Ana içeriğe atla

KADİR VE BERAT GECELERİ  


Kadir gecesiyle ilgili olarak ulemanın ortaya koyduğu uzun tahlillere gerek görmeden[1] mevzu hakkında derli toplu, tahkiki, bir bilgi vermek için hasan Basri Çantay merhumun, Duhan suresinin: "Biz onu (Kur' an'ı) mübarek bir gecede indirdik..." mealindeki 3. ayetinde zikri geçen gecenin hangi gece olduğuna dair yaptığı açıklamayı bir iki küçük tasarrufla aynen kaydedeceğiz. Görüleceği üzere, Kur'an'ın indiği bu gece, Kadir gecesi midir, Berat gecesi midir? alimler arasında tam bir ittifakla söylenememiştir. Böylece her iki gece de kıymet kazanmış olmakta ve ayrıca Kadir gecesinin yıl içindeki  yeri biraz daha müphemleşmektedir:

"(Kur'an'ı) Kadir gecesinde, yahud Şa'ban ayının yarısını teşkil eden Beraet gecesinde (indirdik). O gecenin mübarek olması da bundandır. Zira Kur'an'ın inmesi dini ve dünyevi bir çok faidelere sebepdir. Yahud bu mübareklik o gece meleklerin inmesinden, ilahi rahmetin  feyezanından, duaların kabul ve isabet bulmasından, ni'metlerin taksim ve kazaların fasl u tefrik buyurulmasındandır (Beyzavi, Medarik). Müfessirler bu mübarek gece hakkında ihtilaf ettiler. Ekseriyyet bunun "Kadir" gecesi, (İkrime) ile bir taife de, "Beraet" gecesi olduğunu söylemişlerdir.

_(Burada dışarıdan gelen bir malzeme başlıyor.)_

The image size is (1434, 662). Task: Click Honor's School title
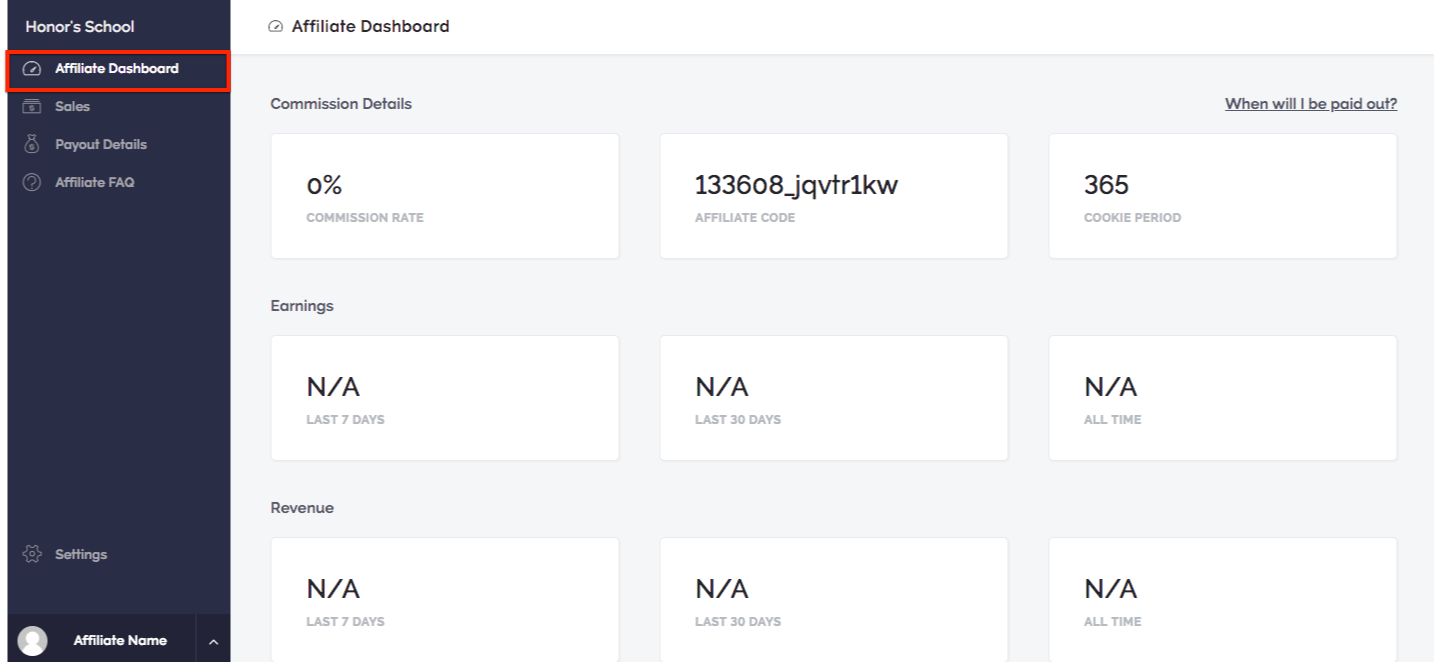coord(80,27)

 Ekseriyyetin istinad ettiği vecihler şunlardır:

 Cenab-ı Hakk, "El-Kadr" suresinde, Kur'an'ı, Kadir gecesinde, bu ayette de, mübarek bir gecede indirdiğini beyan buyurmuştur. Eğer bu iki geceden murad tek bir gece olmasaydı tenakuz lazım gelirdi. Allah Teala, içinde Kur'an indirilen ayın, Ramazan ayı olduğunu diğer bir ayette de tasrih etmiştir. (Bakınız El-Bakara suresi ayet: 185). Buna göre mübarek gecenin Şa'ban gecelerinden değil, Ramazan gecelerinden biri olması icabeder.

Cenab-ı Hakk mübarek geceyi "Onda her hikmetli iş ayrılır" diye vasıflandırmış, Kadir gecesi hakkında da onda melekler ve ruh her emirden naşi Rablerinin izniyle inmekte olduğunu beyan buyurmuştur ki bu emir, o seneden gelecek seneye kadar olan amel, rızık, hayat, ölüm gibi Allah'ın kazasıdır...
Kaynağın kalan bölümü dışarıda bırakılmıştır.